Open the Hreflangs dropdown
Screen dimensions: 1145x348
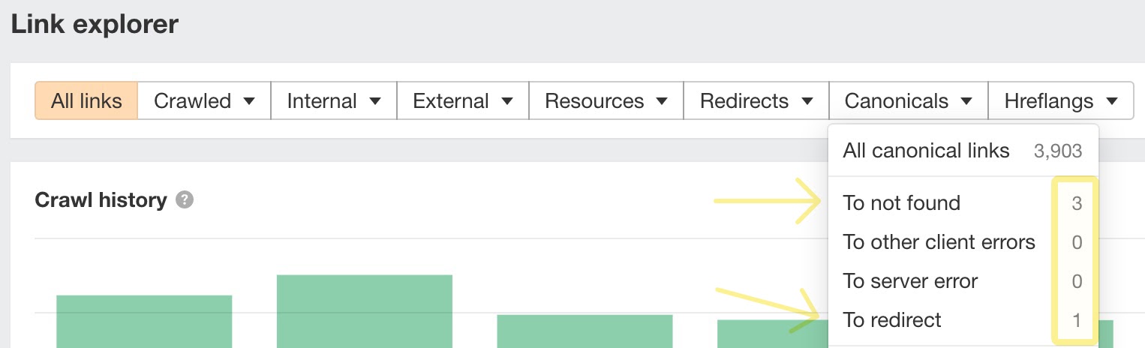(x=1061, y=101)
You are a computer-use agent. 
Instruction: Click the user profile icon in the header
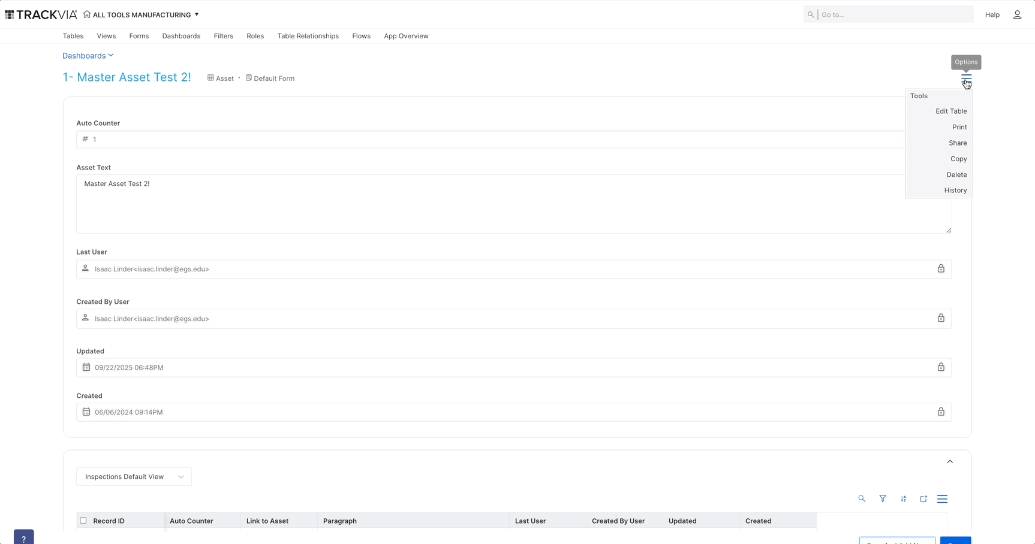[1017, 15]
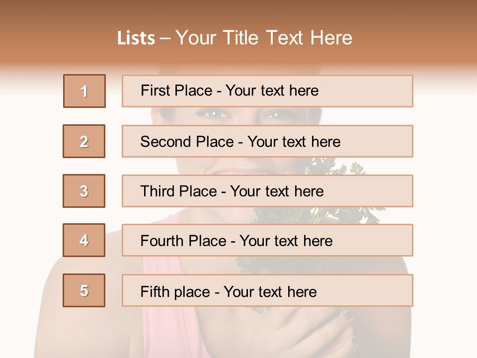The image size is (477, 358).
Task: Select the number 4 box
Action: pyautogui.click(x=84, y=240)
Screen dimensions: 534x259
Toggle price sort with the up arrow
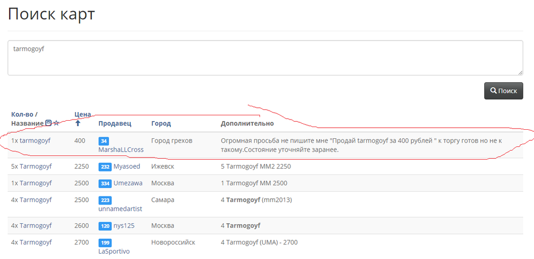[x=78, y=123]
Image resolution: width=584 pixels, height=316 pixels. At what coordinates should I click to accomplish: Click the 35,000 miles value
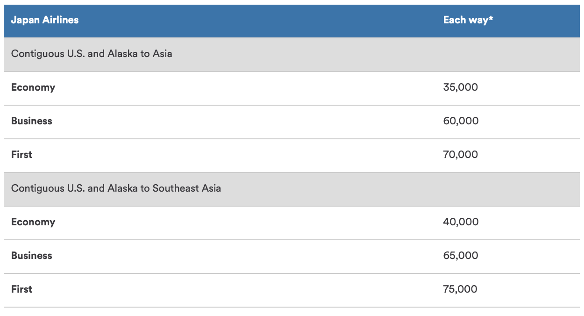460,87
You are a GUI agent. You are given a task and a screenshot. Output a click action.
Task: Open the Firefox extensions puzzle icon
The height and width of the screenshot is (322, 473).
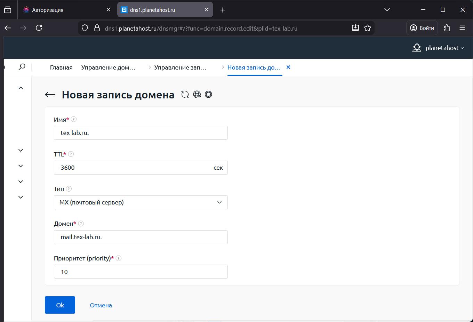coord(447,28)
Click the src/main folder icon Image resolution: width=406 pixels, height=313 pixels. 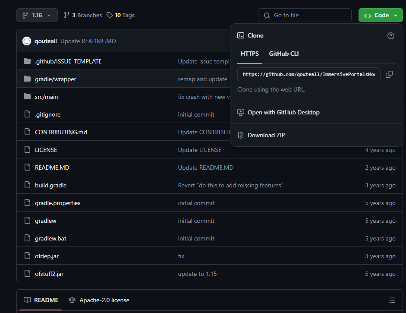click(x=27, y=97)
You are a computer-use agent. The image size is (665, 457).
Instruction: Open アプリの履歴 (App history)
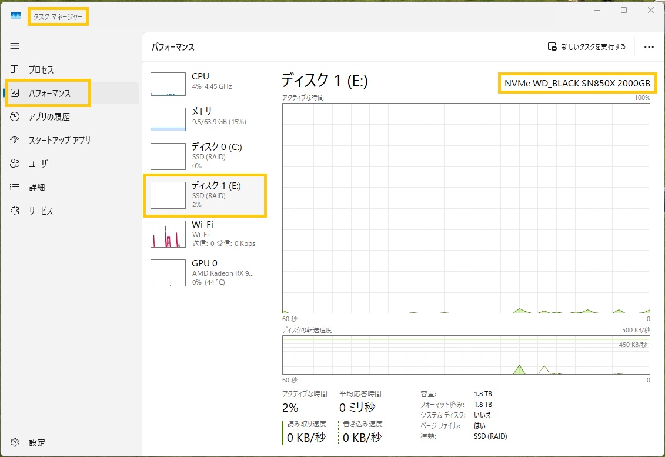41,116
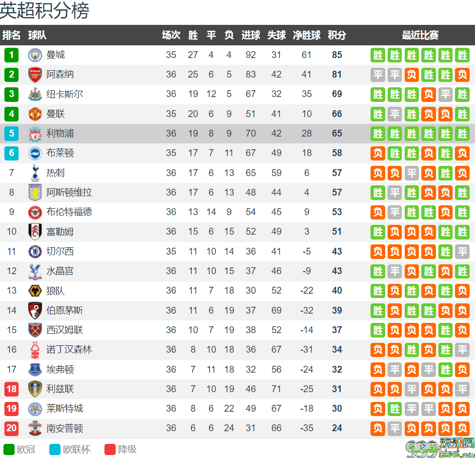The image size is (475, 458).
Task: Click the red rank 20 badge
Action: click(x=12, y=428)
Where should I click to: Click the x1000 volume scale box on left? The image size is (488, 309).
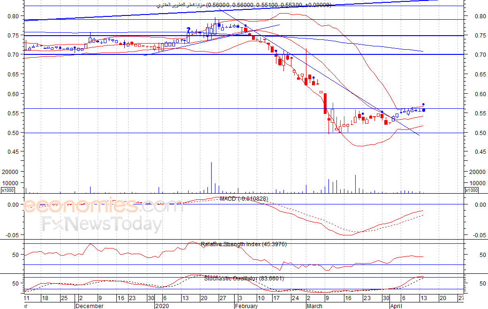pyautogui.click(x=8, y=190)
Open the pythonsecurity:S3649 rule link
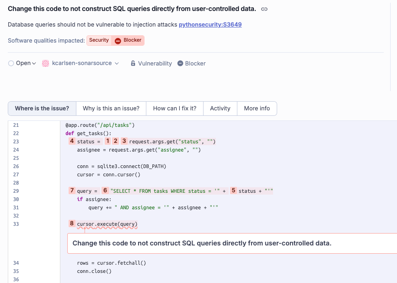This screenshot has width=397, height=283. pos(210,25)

WHAT TO DO:
Retype only the lines above from the one with "Screen dimensions: 1145x348" through the one with "Task: Open the Firefox extensions puzzle icon", exactly and with both ends. Images stay out.

RESULT OF THIS TASK:
Screen dimensions: 1145x348
(x=1061, y=101)
You are a computer-use agent. 
Instruction: Click the user profile icon in the header
[1017, 15]
The image size is (477, 358).
Task: Select the number 4 box
Action: pyautogui.click(x=84, y=240)
Screen dimensions: 534x259
Toggle price sort with the up arrow
[x=78, y=123]
Image resolution: width=584 pixels, height=316 pixels. At what coordinates should I click to accomplish: Click the 35,000 miles value
460,87
You are a GUI agent. You are given a task and a screenshot. Output a click action.
Task: Open the Firefox extensions puzzle icon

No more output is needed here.